While browsing the chapter on Circular Distributions in Zar’s Biostatistical Analysis, I came across an interesting visualization for circular data. Circular scale data is all around: the days of the week, months of the year, hours of the day, degrees on the compass. Defined technically, circular scale data is a special type of interval scale data where the scale has equal intervals, no true zero point, and there is no rational high or low values, or if there are, they are arbitrarily designated. Consider days of the week, each day essentially has the same length, and although we may depict a week starting on Sunday on a typical calendar there is no true zero point. Further, aside from ascribing to Wednesdays a sense of the “hump” of the week we need to “get over,” there are no high or low values.
Relating this to R and Oracle R Enterprise, you may want to visualize such data using a scatter diagram that’s shown on the circumference of a circle. I found a package in R that does this called CircStats. In this blog post, we’ll focus on one of the functions, circ.plot, to see if it can be used with an ore.frame, and then to see how it scales to bigger data. While it is possible for open source packages to work with ORE proxy objects, it is not necessarily the case. As we'll see, circ.plot does work with an ore.numeric proxy object, but this function encounters scalability issues, which we'll address. Let's start with a variation of the example provided with circ.plot. It should be noted that circ.plot is more than adequate for a wide range of uses, but the goal of this post is to explore issues around scalability.
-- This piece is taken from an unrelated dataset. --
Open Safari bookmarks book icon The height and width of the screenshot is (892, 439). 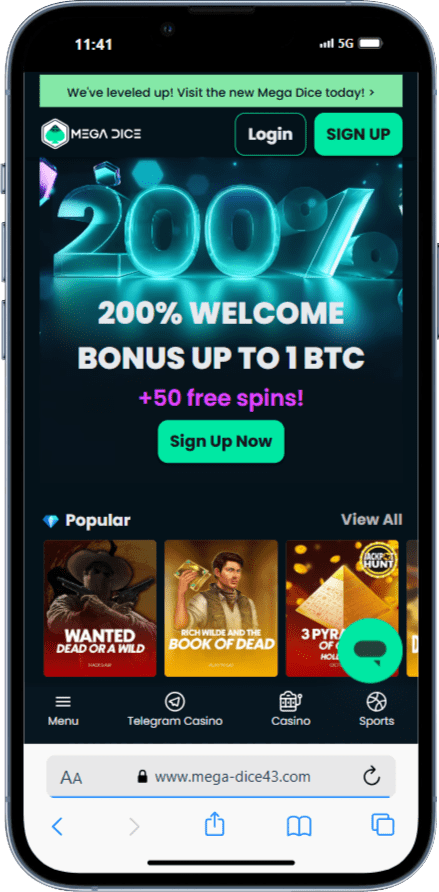(299, 826)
library(CircStats) data.vm100 <- rvm(100, 0, 3) circ.plot(data.vm100)
After loading the library, we generate 100 observations from a von Mises distribution, with a mean of 0 and a concentration of 3. We then plot the data using a scatter diagram, which places each point on the circle, as depicted in the following graph.
However, if the data are too dense, you don’t get a good sense of where most of the data are, especially when points may overlap or be over-plotted. To address this problem, there’s an option to bin and stack the counts around the circle. This gives us a much clearer picture of where the data are concentrated. In the following invocation, we set the stack parameter to TRUE and the number of bins to 150.
circ.plot(data.vm100, stack=TRUE, bins=150)
So now, let’s see if this function will work on database data that could be part of an ore.frame (ORE's proxy object to a database table), in this case, an ore.numeric vector. The class ore.frame is a subclass of data.frame, where many of the functions are overloaded to have computations performed by Oracle Database. Class ore.numeric implements many of the functions available for class numeric.
We can take the same data, and push it to the database to create an ore.frame, i.e., a proxy object corresponding to a table in Oracle Database. In this particular case, without changing a line of code in the circ.plot function, we’re able to transparently supply an ore.numeric vector.
data.vm100.ore <- ore.push(data.vm100) circ.plot(data.vm100.ore) circ.plot(data.vm100.ore, stack=TRUE, bins=150) class(data.vm100.ore) [1] "ore.numeric" attr(,"package") [1] "OREbase"
The exact same plots as above were generated. There was one notable difference; the performance of the circ.plot with the ore.numeric vector took longer – taking about 1.4 seconds, compared with 0.03 seconds for R. Note both Oracle Database and R are executing locally on my 4 CPU laptop. This isn’t surprising since for such small data the communication to the database takes more time than the actual computation.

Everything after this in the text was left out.